> [PROVIDED DATA]:

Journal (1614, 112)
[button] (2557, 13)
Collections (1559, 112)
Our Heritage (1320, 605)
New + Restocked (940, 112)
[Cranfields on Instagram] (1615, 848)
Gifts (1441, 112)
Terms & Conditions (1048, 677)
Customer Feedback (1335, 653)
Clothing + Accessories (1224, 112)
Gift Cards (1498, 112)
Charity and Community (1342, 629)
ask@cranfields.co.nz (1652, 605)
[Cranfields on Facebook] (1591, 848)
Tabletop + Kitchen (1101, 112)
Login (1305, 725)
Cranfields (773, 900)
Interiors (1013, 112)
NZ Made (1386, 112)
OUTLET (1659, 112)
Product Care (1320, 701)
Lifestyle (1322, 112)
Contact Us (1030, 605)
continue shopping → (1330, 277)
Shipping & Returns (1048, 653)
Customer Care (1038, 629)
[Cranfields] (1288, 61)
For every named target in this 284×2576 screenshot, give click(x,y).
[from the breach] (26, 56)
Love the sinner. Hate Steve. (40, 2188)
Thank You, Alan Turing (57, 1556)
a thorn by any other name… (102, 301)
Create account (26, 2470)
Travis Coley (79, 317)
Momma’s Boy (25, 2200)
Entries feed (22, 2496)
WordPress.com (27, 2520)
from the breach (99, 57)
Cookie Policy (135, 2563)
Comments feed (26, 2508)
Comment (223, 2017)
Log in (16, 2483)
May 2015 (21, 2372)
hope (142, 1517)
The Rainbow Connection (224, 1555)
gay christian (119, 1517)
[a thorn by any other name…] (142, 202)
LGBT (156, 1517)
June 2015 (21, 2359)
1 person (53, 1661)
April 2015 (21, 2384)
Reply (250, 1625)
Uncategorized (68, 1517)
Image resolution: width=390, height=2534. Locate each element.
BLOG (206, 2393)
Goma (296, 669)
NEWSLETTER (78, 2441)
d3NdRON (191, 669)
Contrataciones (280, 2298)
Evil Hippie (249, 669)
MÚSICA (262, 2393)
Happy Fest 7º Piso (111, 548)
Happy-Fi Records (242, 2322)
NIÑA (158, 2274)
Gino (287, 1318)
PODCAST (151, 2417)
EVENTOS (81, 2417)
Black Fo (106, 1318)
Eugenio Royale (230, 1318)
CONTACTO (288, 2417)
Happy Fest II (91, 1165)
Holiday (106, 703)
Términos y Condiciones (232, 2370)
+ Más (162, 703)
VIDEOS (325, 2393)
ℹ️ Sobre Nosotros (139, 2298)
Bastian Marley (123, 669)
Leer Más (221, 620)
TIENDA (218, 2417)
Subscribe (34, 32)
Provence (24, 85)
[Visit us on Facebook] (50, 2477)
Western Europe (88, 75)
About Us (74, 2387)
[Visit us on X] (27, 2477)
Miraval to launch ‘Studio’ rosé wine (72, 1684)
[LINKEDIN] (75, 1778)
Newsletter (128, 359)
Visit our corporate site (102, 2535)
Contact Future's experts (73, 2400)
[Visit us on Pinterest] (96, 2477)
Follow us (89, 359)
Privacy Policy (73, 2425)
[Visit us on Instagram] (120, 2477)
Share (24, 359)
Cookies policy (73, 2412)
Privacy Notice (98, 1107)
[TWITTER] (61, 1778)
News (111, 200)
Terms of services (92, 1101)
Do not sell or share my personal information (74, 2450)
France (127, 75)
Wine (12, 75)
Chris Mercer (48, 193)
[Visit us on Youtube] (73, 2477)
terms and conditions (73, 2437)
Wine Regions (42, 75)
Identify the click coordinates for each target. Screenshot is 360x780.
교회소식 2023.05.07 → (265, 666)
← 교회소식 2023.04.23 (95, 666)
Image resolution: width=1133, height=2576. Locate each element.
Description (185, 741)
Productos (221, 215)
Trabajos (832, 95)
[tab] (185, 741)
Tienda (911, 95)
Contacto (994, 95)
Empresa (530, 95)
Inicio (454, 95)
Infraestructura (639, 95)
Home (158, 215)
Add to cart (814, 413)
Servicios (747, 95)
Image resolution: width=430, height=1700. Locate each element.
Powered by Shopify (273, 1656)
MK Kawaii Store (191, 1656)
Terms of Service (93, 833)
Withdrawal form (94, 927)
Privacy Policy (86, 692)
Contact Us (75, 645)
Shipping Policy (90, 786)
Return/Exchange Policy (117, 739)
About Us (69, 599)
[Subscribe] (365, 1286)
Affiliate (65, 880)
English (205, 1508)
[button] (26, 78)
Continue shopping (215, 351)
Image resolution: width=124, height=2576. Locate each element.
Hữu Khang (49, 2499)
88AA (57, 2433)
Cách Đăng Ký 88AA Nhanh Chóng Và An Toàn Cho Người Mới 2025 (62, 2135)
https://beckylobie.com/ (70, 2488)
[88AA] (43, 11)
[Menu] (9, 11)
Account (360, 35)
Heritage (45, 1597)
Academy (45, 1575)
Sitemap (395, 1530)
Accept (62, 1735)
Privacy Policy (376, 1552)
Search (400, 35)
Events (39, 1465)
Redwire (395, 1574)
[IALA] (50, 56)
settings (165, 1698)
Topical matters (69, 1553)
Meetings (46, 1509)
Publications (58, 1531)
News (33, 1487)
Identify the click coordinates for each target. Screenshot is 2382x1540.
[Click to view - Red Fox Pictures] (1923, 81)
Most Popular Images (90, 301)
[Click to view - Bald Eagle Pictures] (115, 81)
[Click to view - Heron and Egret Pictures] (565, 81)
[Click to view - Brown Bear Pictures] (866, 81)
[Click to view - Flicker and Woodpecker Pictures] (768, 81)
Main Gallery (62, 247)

> [GOAL OF THE EXERCISE]:
Where the line with "Tabletop + Kitchen (1101, 112)" ends, your copy should end too; please return exactly the lines from the first line of the data through it.

> [YOUR RESPONSE]:
Journal (1614, 112)
[button] (2557, 13)
Collections (1559, 112)
Our Heritage (1320, 605)
New + Restocked (940, 112)
[Cranfields on Instagram] (1615, 848)
Gifts (1441, 112)
Terms & Conditions (1048, 677)
Customer Feedback (1335, 653)
Clothing + Accessories (1224, 112)
Gift Cards (1498, 112)
Charity and Community (1342, 629)
ask@cranfields.co.nz (1652, 605)
[Cranfields on Facebook] (1591, 848)
Tabletop + Kitchen (1101, 112)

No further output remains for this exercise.